From WiscKey to Bourbon: A Learned Index for Log-Structured Merge Trees

One-line Summary

Bourbon is a log-structured merge tree that utilizes machine learning to provide fast lookups.

Paper Structure Outline

  1. Introduction

  2. Background

    1. LSM and LevelDB

    2. WiscKey

  3. Learned Indexes: a Good Match for LSMs?

    1. Learned Indexes: Beneficial Regimes

    2. Learned Indexes with Writes

  4. Bourbon Design

    1. Learning the Data

    2. Supporting Variable-size Values

    3. Level vs. File Learning

    4. Cost vs. Benefit Analyzer

      1. Wait Before Learning

      2. To Learn a File or Not

    5. Bourbon: Putting it All Together

  5. Evaluation

    1. Which Portions does Bourbon Optimize?

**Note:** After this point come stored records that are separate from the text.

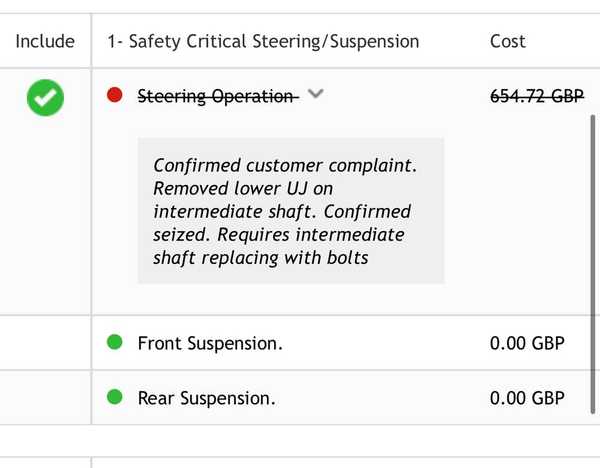Open the Rear Suspension item
This screenshot has width=600, height=468.
click(x=206, y=398)
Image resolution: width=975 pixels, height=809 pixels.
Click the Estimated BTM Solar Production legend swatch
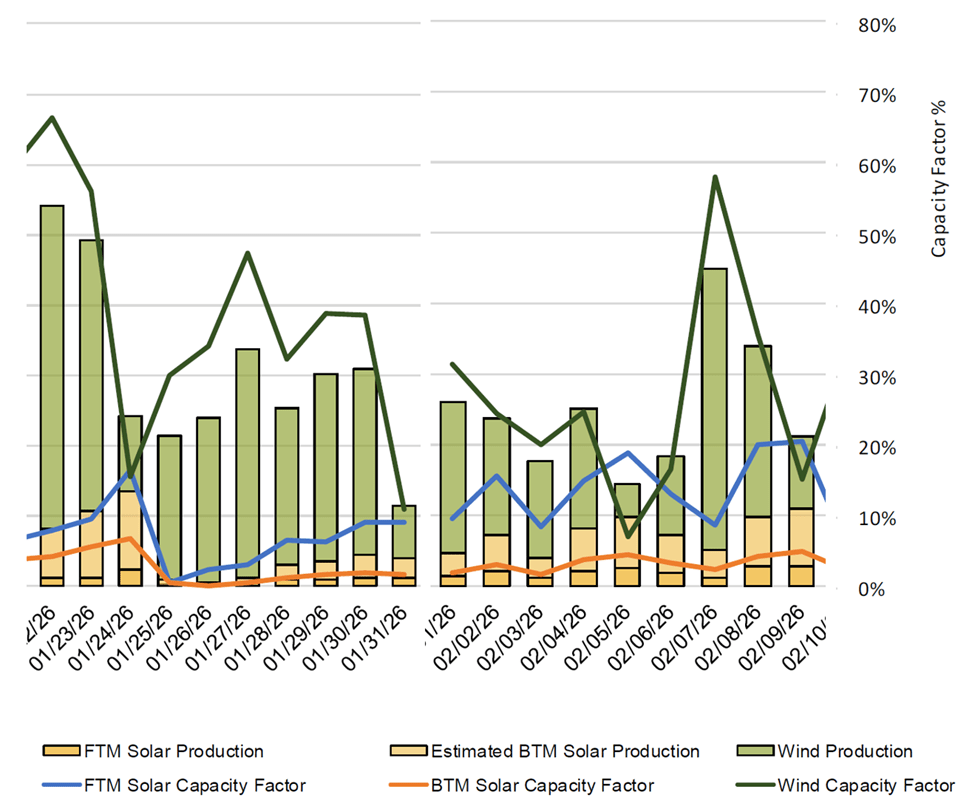(404, 752)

    2. Performance under No Writes

      1. Datasets

      2. Load Orders

      3. Request Distributions

    3. Range Queries

    4. Efficacy of Cost-benefit Analyzer with Writes

    5. Real Macrobenchmarks

      1. YCSB

      2. SOSD

    6. Performance on Fast Storage

    7. Performance with Limited Memory

    8. Error Bound and Space Overheads

  6. Related Work

  7. Conclusions

Background & Motivation

The work is based on an existing LSM system, WiscKey, which is significantly faster than LevelDB and RocksDB. The authors analyzed WiscKey and derived five learning guidelines that aid an LSM system to successfully incorporate learned indexes. These guidelines are applied to build Bourbon, a learned-index implementation of WiscKey.

Design and Implementation

Five learning guidelines

  1. Favor learning files at lower levels (which live longer)

  2. Wait before learning a file (very short-lived files in every level due to consecutive compactions to newly generated files)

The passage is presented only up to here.